* WHAT TO PRODUCE
Copy each line below in which the string "dimensions" appears.

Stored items
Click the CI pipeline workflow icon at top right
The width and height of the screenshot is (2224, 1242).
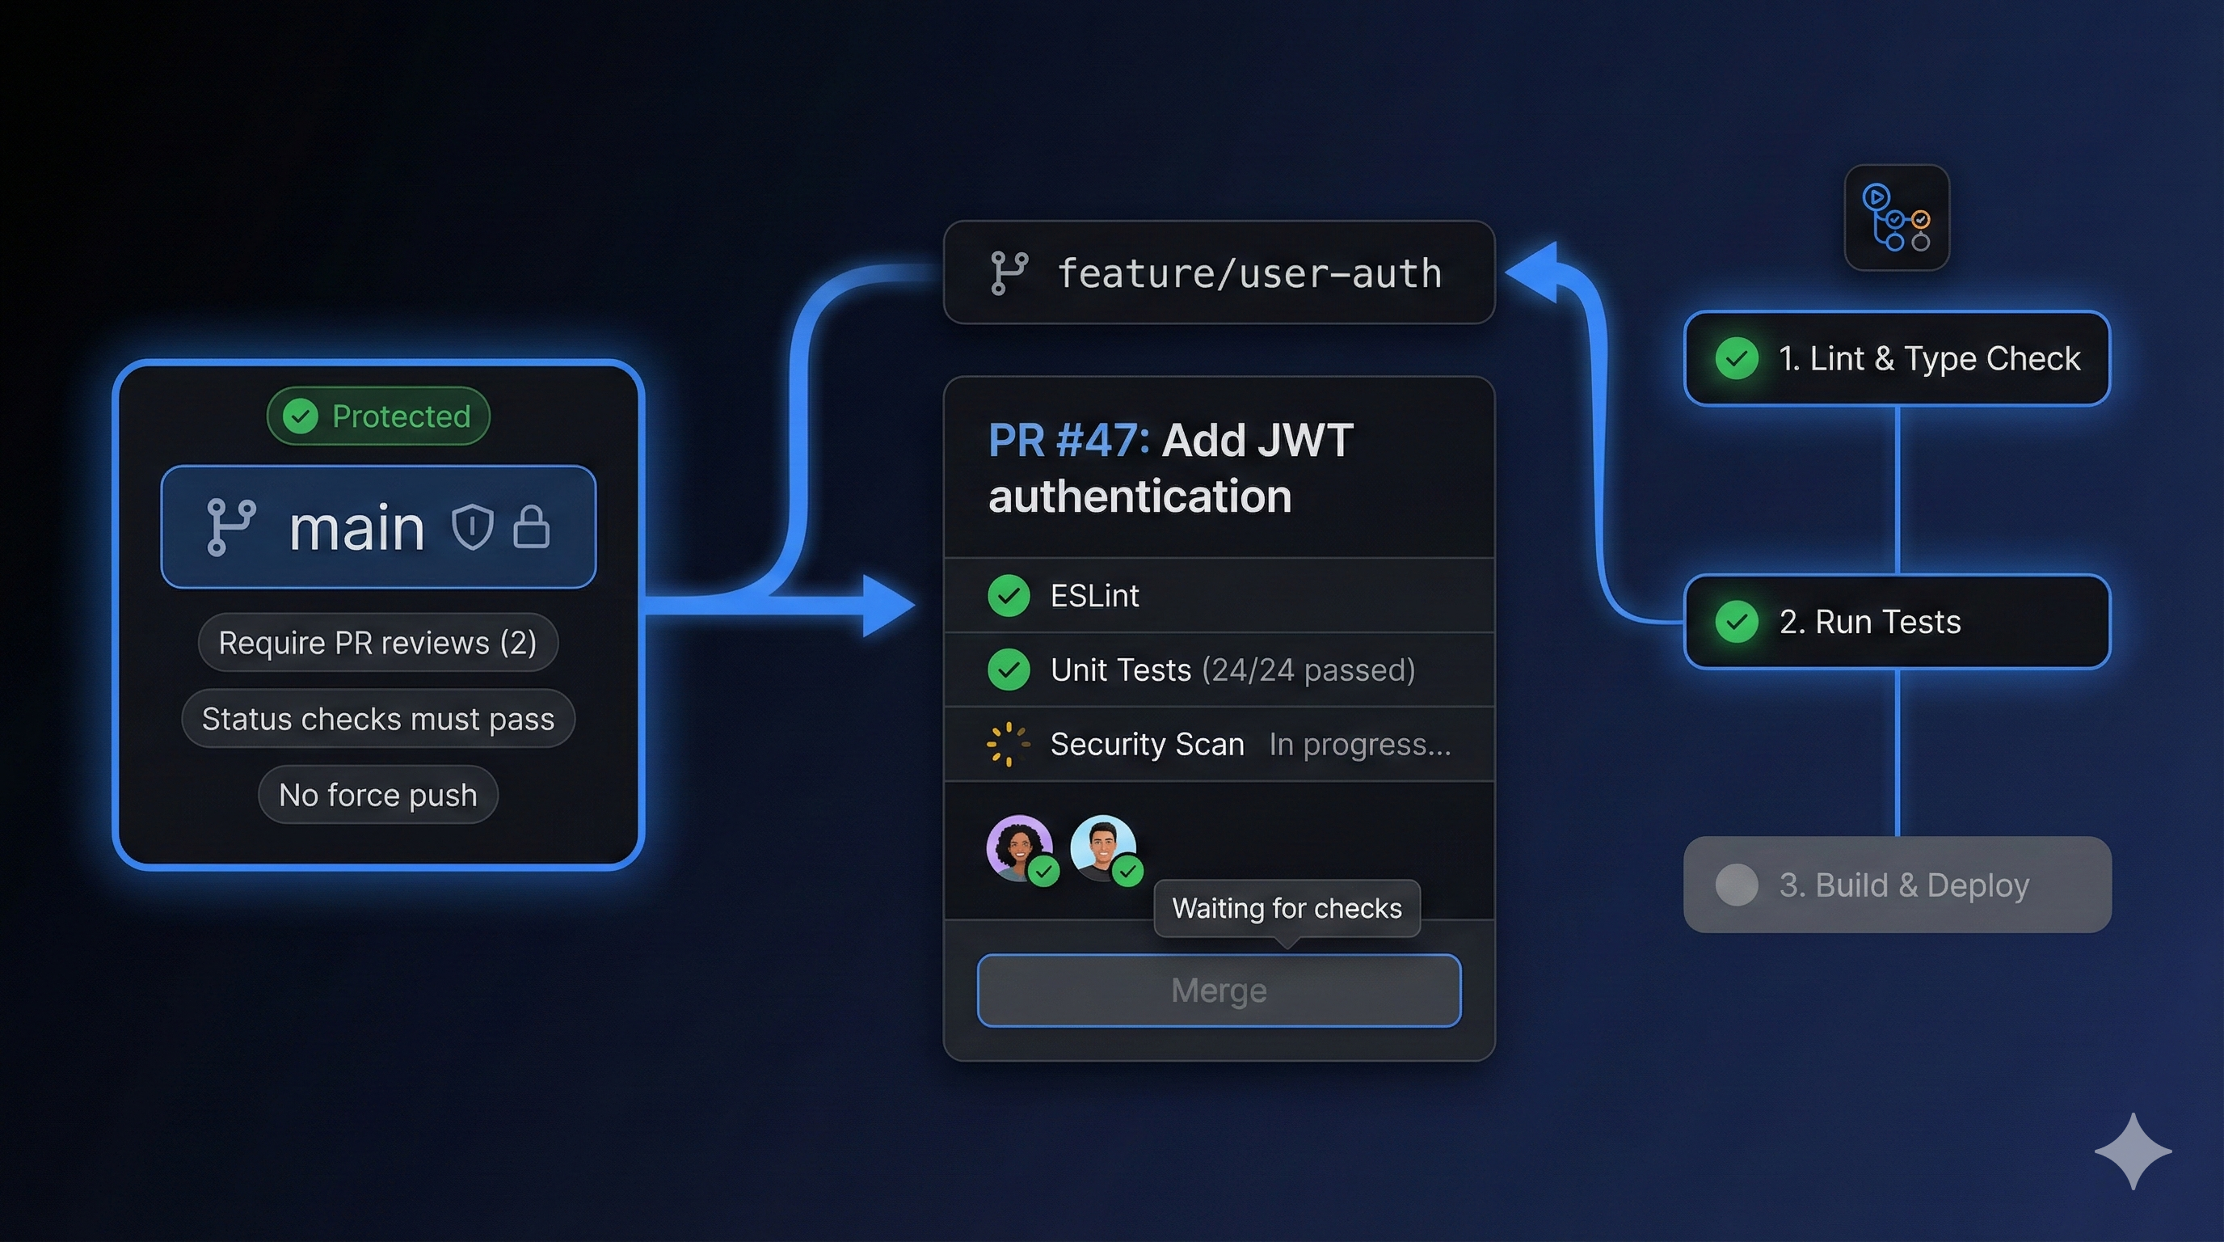coord(1896,219)
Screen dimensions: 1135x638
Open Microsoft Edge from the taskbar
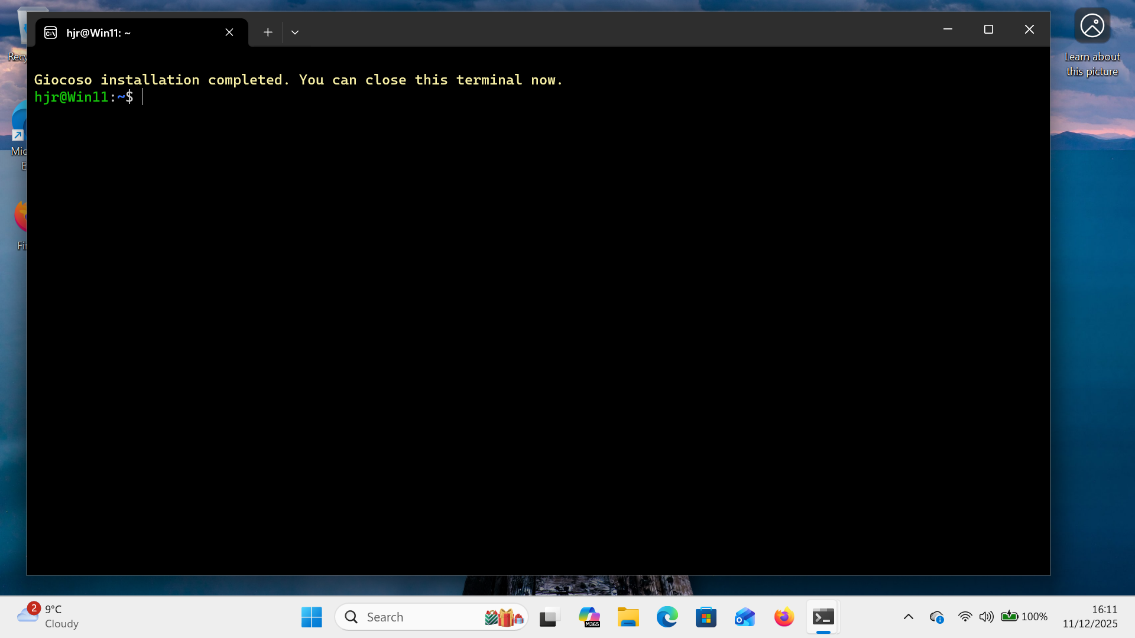[x=667, y=617]
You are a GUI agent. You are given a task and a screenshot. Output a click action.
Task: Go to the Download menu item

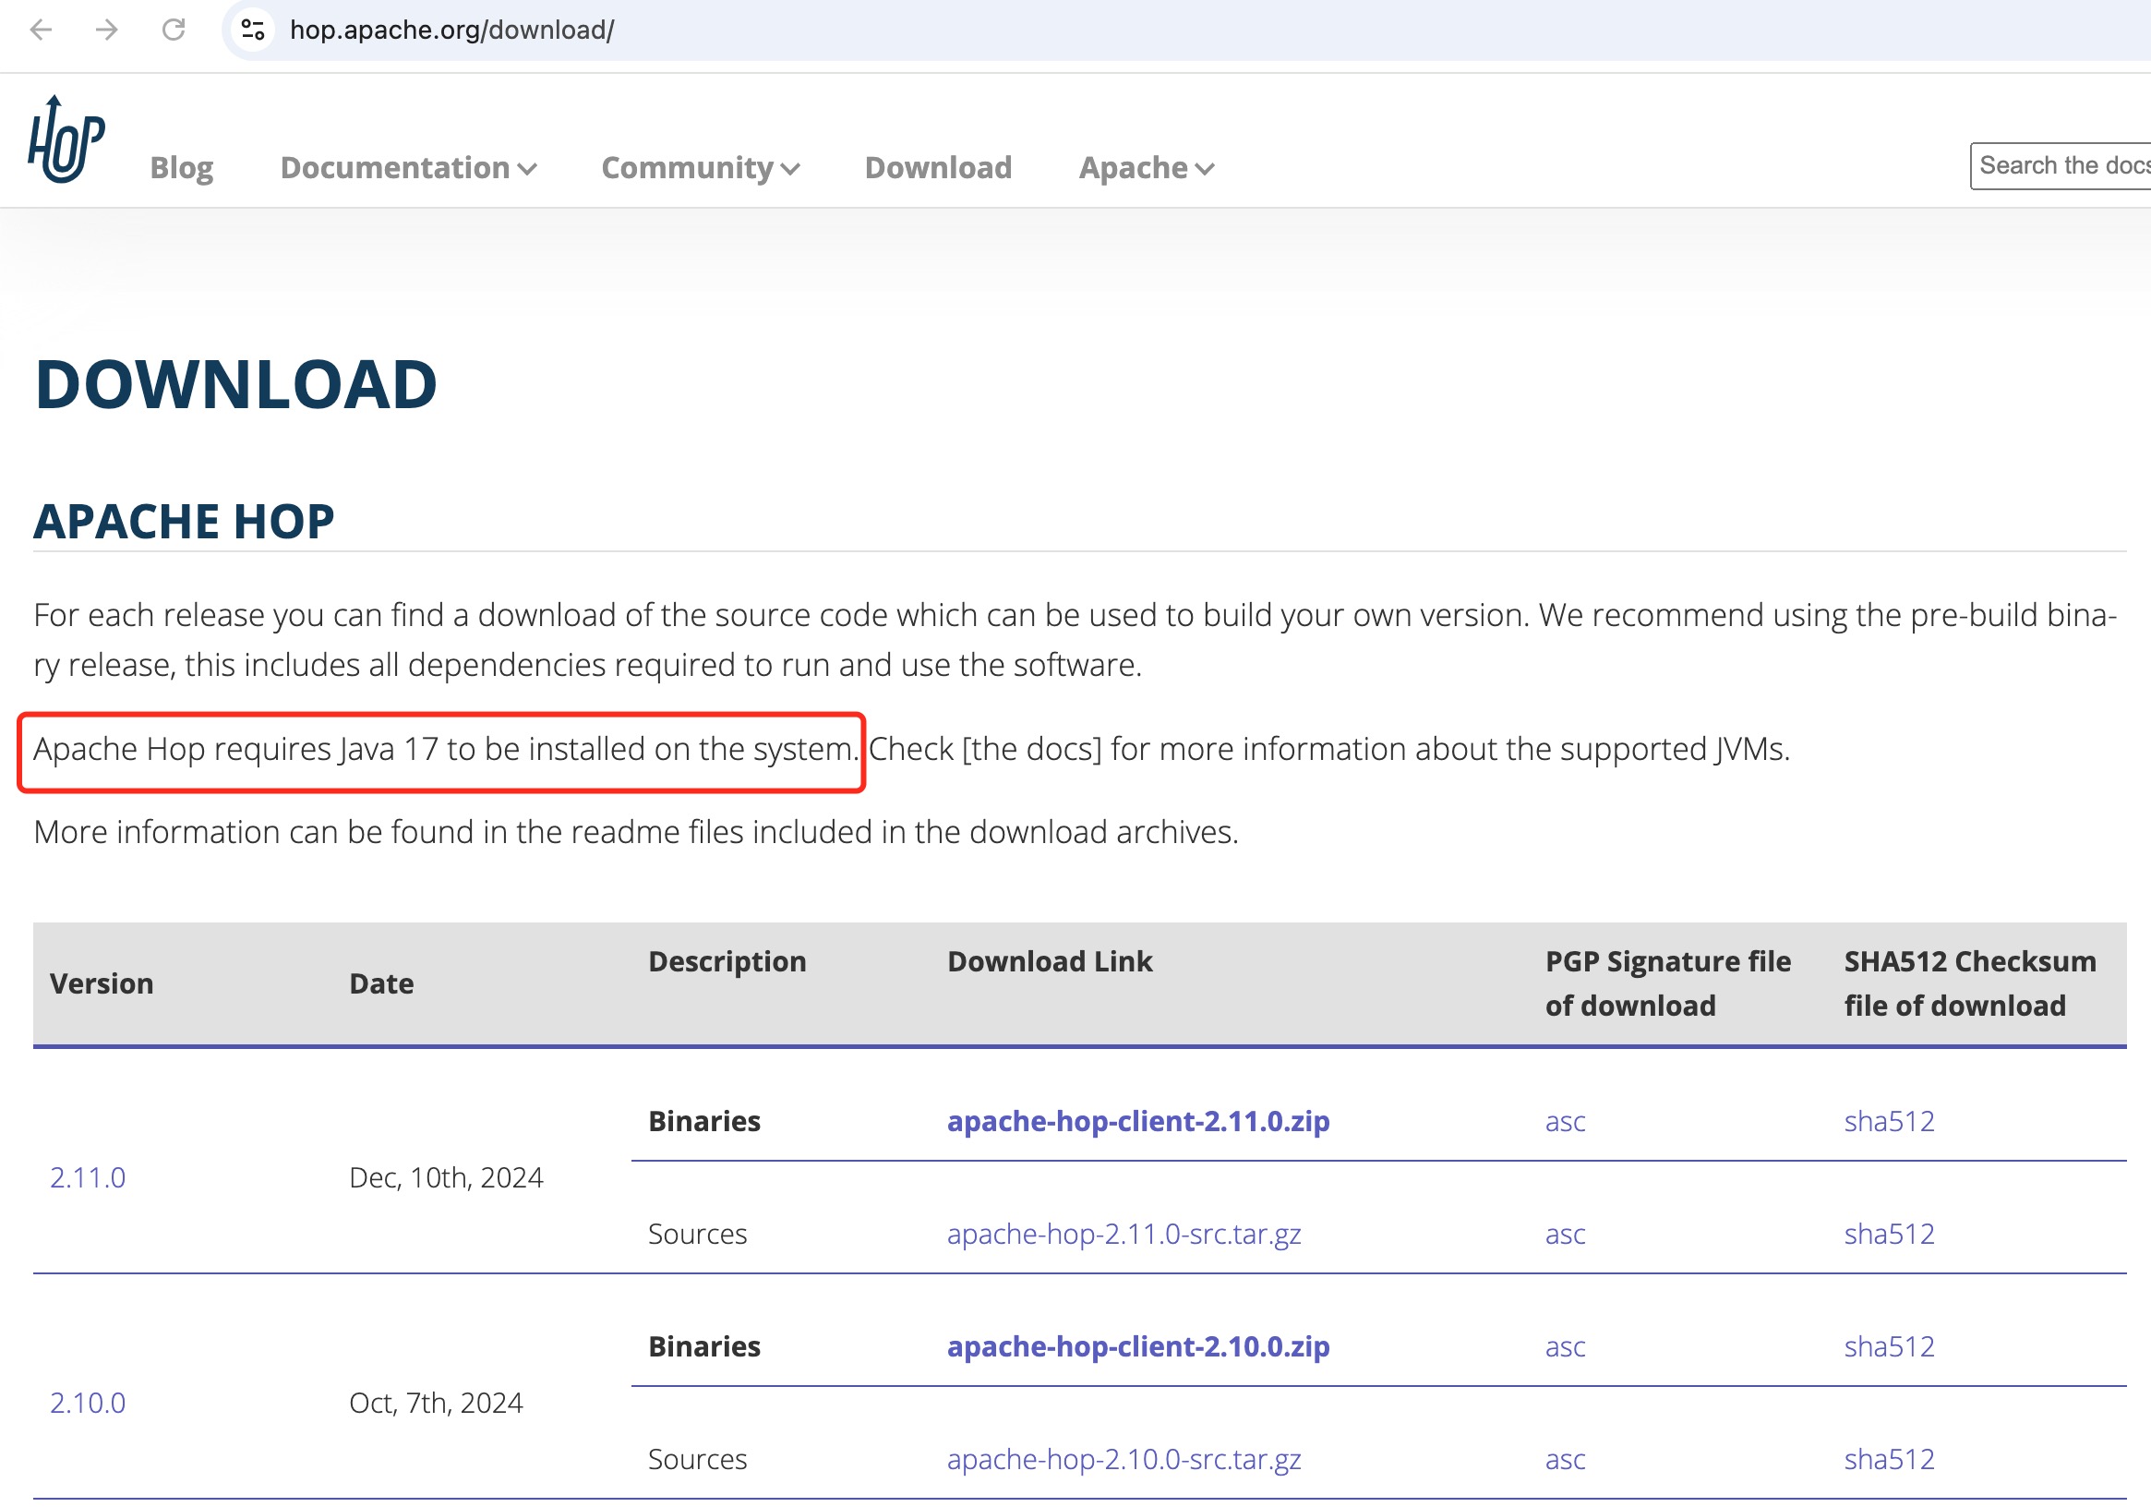pyautogui.click(x=938, y=168)
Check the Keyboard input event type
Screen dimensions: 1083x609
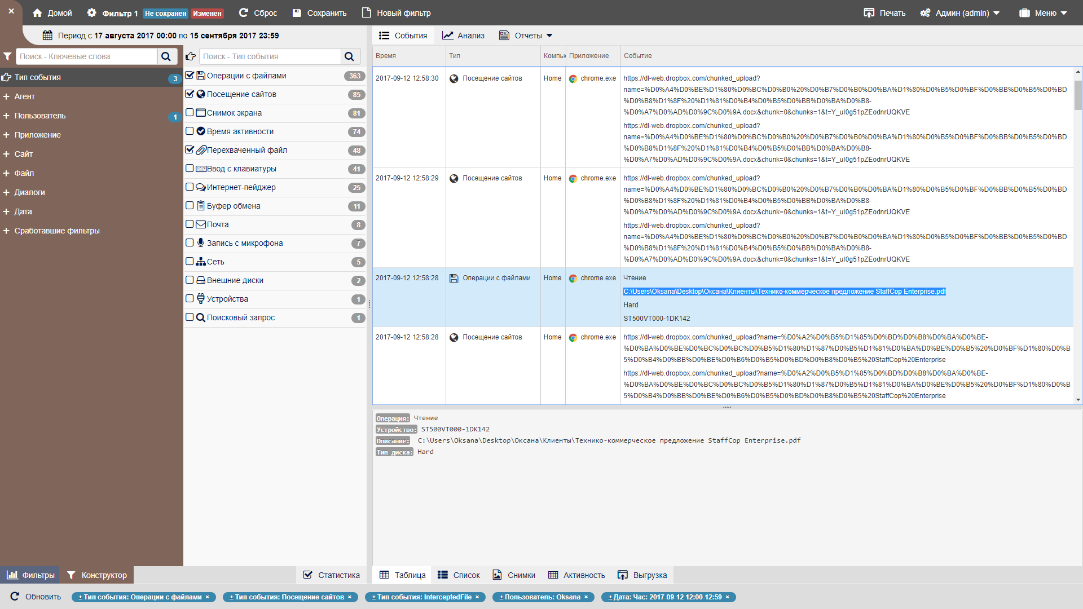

* EXERCISE ANSWER
Screen dimensions: 1135x638
Screen dimensions: 1083x609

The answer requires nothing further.